### DATA PROVIDED:
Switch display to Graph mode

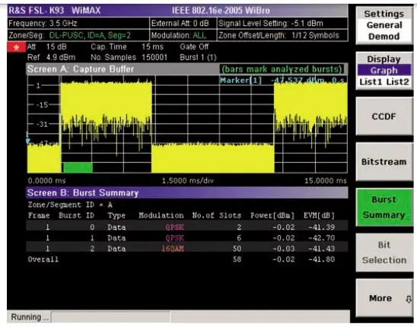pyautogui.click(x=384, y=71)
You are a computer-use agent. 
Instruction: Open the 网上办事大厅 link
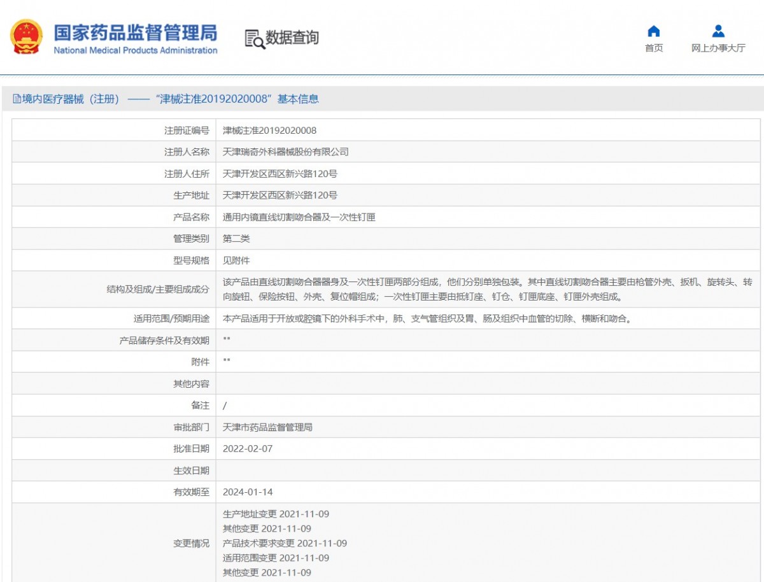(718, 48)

### PROBLEM STATEMENT:
Copy the records word for word, leaving no picture in the copy.

### EXERCISE RESPONSE:
Switch display to Graph mode

pyautogui.click(x=384, y=71)
You are a computer-use agent. 
Instruction: Open the 网上办事大厅 link
(718, 48)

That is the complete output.